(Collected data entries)
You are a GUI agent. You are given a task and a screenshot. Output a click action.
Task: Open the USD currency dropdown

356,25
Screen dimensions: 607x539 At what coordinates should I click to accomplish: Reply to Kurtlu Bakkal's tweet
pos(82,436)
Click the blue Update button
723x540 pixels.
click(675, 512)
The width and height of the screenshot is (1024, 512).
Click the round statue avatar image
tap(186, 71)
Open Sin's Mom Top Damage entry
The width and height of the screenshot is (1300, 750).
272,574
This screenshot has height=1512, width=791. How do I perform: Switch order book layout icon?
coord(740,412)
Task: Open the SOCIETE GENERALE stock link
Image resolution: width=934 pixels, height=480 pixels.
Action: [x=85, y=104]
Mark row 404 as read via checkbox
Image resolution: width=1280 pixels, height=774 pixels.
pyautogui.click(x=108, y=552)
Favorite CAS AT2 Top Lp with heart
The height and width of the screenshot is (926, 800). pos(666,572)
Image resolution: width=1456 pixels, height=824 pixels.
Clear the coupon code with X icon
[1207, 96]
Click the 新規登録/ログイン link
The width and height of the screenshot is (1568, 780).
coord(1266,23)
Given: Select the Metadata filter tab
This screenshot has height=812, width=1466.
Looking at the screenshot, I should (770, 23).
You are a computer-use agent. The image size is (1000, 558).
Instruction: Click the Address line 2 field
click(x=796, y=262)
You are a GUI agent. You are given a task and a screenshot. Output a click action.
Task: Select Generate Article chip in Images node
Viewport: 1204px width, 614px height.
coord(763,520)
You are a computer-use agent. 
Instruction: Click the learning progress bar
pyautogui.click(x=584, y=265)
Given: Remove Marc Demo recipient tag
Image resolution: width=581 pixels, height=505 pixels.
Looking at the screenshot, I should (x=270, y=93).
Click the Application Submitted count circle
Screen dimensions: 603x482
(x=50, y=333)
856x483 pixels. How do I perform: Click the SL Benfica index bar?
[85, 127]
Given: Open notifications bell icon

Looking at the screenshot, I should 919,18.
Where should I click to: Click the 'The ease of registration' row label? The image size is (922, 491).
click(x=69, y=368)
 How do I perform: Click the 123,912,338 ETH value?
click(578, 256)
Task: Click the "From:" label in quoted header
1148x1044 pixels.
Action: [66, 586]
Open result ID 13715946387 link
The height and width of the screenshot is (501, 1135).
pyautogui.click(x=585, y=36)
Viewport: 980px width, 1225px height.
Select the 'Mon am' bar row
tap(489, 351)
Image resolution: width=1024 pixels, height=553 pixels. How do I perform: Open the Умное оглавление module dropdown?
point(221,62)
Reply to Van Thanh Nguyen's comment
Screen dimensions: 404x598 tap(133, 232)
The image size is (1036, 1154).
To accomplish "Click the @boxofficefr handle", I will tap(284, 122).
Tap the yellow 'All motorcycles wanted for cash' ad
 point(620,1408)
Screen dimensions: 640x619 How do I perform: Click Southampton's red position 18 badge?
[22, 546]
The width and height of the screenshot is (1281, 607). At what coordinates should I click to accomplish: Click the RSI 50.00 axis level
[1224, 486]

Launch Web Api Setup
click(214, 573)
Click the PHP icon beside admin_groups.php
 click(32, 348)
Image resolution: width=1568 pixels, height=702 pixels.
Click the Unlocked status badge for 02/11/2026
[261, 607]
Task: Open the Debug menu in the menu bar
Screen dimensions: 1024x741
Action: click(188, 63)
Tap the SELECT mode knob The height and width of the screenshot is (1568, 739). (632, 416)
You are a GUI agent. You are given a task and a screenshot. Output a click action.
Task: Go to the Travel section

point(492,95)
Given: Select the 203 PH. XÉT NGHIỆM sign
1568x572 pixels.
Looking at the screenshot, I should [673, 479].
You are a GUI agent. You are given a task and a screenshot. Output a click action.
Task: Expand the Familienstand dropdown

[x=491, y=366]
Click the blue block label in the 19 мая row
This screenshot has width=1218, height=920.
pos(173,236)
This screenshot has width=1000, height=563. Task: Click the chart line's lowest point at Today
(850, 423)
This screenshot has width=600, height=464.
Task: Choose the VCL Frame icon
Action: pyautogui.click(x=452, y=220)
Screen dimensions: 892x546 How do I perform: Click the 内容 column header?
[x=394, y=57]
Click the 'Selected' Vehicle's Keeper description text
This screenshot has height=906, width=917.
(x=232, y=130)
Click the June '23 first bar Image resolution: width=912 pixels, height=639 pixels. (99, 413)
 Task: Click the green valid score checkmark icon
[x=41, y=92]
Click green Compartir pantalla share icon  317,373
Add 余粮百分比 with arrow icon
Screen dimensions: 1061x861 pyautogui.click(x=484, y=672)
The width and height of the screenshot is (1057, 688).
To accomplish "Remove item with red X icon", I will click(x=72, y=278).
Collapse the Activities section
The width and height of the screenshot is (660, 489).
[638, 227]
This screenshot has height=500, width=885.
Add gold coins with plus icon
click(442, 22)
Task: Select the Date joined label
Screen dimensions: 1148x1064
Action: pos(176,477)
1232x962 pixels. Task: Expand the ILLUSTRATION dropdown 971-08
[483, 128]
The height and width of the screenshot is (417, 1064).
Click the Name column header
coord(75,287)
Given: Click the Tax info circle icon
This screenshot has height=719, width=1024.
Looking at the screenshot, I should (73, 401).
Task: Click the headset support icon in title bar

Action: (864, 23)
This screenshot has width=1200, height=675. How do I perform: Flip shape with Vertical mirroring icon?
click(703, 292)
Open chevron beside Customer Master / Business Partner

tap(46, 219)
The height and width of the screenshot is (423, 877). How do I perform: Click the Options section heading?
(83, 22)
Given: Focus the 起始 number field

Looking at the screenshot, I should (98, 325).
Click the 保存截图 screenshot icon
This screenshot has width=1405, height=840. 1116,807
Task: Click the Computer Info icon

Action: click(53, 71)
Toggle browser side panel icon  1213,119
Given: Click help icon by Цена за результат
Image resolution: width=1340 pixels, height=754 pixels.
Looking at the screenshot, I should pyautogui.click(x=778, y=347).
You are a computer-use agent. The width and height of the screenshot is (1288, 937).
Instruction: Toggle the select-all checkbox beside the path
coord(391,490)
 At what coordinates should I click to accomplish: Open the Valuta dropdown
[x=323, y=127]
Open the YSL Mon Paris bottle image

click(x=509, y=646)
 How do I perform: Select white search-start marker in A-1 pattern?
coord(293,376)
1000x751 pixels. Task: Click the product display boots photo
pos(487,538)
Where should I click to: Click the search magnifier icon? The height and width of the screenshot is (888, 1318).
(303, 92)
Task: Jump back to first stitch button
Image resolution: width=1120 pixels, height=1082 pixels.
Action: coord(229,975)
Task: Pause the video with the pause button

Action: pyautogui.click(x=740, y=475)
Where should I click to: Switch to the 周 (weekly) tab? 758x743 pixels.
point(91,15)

(What is required) Return all data verbatim.

(Exercise answer)
You are a GUI agent. You are given a task and a screenshot. Output a click action.
Task: Open the USD currency dropdown

356,25
Screen dimensions: 607x539 At what coordinates should I click to accomplish: Reply to Kurtlu Bakkal's tweet
pos(82,436)
Click the blue Update button
723x540 pixels.
click(675, 512)
The width and height of the screenshot is (1024, 512).
Click the round statue avatar image
tap(186, 71)
Open Sin's Mom Top Damage entry
The width and height of the screenshot is (1300, 750).
272,574
This screenshot has height=1512, width=791. How do I perform: Switch order book layout icon?
coord(740,412)
Task: Open the SOCIETE GENERALE stock link
Image resolution: width=934 pixels, height=480 pixels.
Action: [x=85, y=104]
Mark row 404 as read via checkbox
Image resolution: width=1280 pixels, height=774 pixels.
pyautogui.click(x=108, y=552)
Favorite CAS AT2 Top Lp with heart
The height and width of the screenshot is (926, 800). pos(666,572)
Image resolution: width=1456 pixels, height=824 pixels.
Clear the coupon code with X icon
[1207, 96]
Click the 新規登録/ログイン link
The width and height of the screenshot is (1568, 780).
coord(1266,23)
Given: Select the Metadata filter tab
This screenshot has height=812, width=1466.
Looking at the screenshot, I should (770, 23).
You are a computer-use agent. The image size is (1000, 558).
Instruction: Click the Address line 2 field
click(x=796, y=262)
You are a GUI agent. You are given a task and a screenshot. Output a click action.
Task: Select Generate Article chip in Images node
Viewport: 1204px width, 614px height.
coord(763,520)
You are a computer-use agent. 
Instruction: Click the learning progress bar
pyautogui.click(x=584, y=265)
Given: Remove Marc Demo recipient tag
Image resolution: width=581 pixels, height=505 pixels.
Looking at the screenshot, I should (x=270, y=93).
Click the Application Submitted count circle
Screen dimensions: 603x482
(x=50, y=333)
856x483 pixels. How do I perform: Click the SL Benfica index bar?
[85, 127]
Given: Open notifications bell icon

Looking at the screenshot, I should 919,18.
Where should I click to: Click the 'The ease of registration' row label? The image size is (922, 491).
click(x=69, y=368)
 How do I perform: Click the 123,912,338 ETH value?
click(578, 256)
Task: Click the "From:" label in quoted header
1148x1044 pixels.
Action: [66, 586]
Open result ID 13715946387 link
The height and width of the screenshot is (501, 1135).
pyautogui.click(x=585, y=36)
Viewport: 980px width, 1225px height.
Select the 'Mon am' bar row
tap(489, 351)
Image resolution: width=1024 pixels, height=553 pixels. How do I perform: Open the Умное оглавление module dropdown?
point(221,62)
Reply to Van Thanh Nguyen's comment
Screen dimensions: 404x598 tap(133, 232)
The image size is (1036, 1154).
To accomplish "Click the @boxofficefr handle", I will tap(284, 122).
Tap the yellow 'All motorcycles wanted for cash' ad
 point(620,1408)
Screen dimensions: 640x619 How do I perform: Click Southampton's red position 18 badge?
[22, 546]
The width and height of the screenshot is (1281, 607). At what coordinates should I click to accomplish: Click the RSI 50.00 axis level
[1224, 486]

Launch Web Api Setup
click(214, 573)
Click the PHP icon beside admin_groups.php
 click(32, 348)
Image resolution: width=1568 pixels, height=702 pixels.
Click the Unlocked status badge for 02/11/2026
[261, 607]
Task: Open the Debug menu in the menu bar
Screen dimensions: 1024x741
Action: click(188, 63)
Tap the SELECT mode knob The height and width of the screenshot is (1568, 739). (632, 416)
You are a GUI agent. You are given a task and a screenshot. Output a click action.
Task: Go to the Travel section

point(492,95)
Given: Select the 203 PH. XÉT NGHIỆM sign
1568x572 pixels.
Looking at the screenshot, I should [673, 479].
You are a GUI agent. You are given a task and a screenshot. Output a click action.
Task: Expand the Familienstand dropdown

[x=491, y=366]
Click the blue block label in the 19 мая row
This screenshot has width=1218, height=920.
pos(173,236)
This screenshot has width=1000, height=563. Task: Click the chart line's lowest point at Today
(850, 423)
This screenshot has width=600, height=464.
Task: Choose the VCL Frame icon
Action: pyautogui.click(x=452, y=220)
Screen dimensions: 892x546 How do I perform: Click the 内容 column header?
[x=394, y=57]
Click the 'Selected' Vehicle's Keeper description text
This screenshot has height=906, width=917.
(x=232, y=130)
Click the June '23 first bar Image resolution: width=912 pixels, height=639 pixels. (99, 413)
 Task: Click the green valid score checkmark icon
[x=41, y=92]
Click green Compartir pantalla share icon  317,373
Add 余粮百分比 with arrow icon
Screen dimensions: 1061x861 pyautogui.click(x=484, y=672)
The width and height of the screenshot is (1057, 688).
To accomplish "Remove item with red X icon", I will click(x=72, y=278).
Collapse the Activities section
The width and height of the screenshot is (660, 489).
[638, 227]
This screenshot has height=500, width=885.
Add gold coins with plus icon
click(442, 22)
Task: Select the Date joined label
Screen dimensions: 1148x1064
Action: pos(176,477)
1232x962 pixels. Task: Expand the ILLUSTRATION dropdown 971-08
[483, 128]
The height and width of the screenshot is (417, 1064).
Click the Name column header
coord(75,287)
Given: Click the Tax info circle icon
This screenshot has height=719, width=1024.
Looking at the screenshot, I should (73, 401).
Task: Click the headset support icon in title bar

Action: (864, 23)
This screenshot has width=1200, height=675. How do I perform: Flip shape with Vertical mirroring icon?
click(703, 292)
Open chevron beside Customer Master / Business Partner

tap(46, 219)
The height and width of the screenshot is (423, 877). How do I perform: Click the Options section heading?
(83, 22)
Given: Focus the 起始 number field

Looking at the screenshot, I should (98, 325).
Click the 保存截图 screenshot icon
This screenshot has width=1405, height=840. 1116,807
Task: Click the Computer Info icon

Action: click(53, 71)
Toggle browser side panel icon  1213,119
Given: Click help icon by Цена за результат
Image resolution: width=1340 pixels, height=754 pixels.
Looking at the screenshot, I should pyautogui.click(x=778, y=347).
You are a computer-use agent. The width and height of the screenshot is (1288, 937).
Instruction: Toggle the select-all checkbox beside the path
coord(391,490)
 At what coordinates should I click to accomplish: Open the Valuta dropdown
[x=323, y=127]
Open the YSL Mon Paris bottle image

click(x=509, y=646)
 How do I perform: Select white search-start marker in A-1 pattern?
coord(293,376)
1000x751 pixels. Task: Click the product display boots photo
pos(487,538)
Where should I click to: Click the search magnifier icon? The height and width of the screenshot is (888, 1318).
(303, 92)
Task: Jump back to first stitch button
Image resolution: width=1120 pixels, height=1082 pixels.
Action: coord(229,975)
Task: Pause the video with the pause button

Action: pyautogui.click(x=740, y=475)
Where should I click to: Switch to the 周 (weekly) tab? 758x743 pixels.
point(91,15)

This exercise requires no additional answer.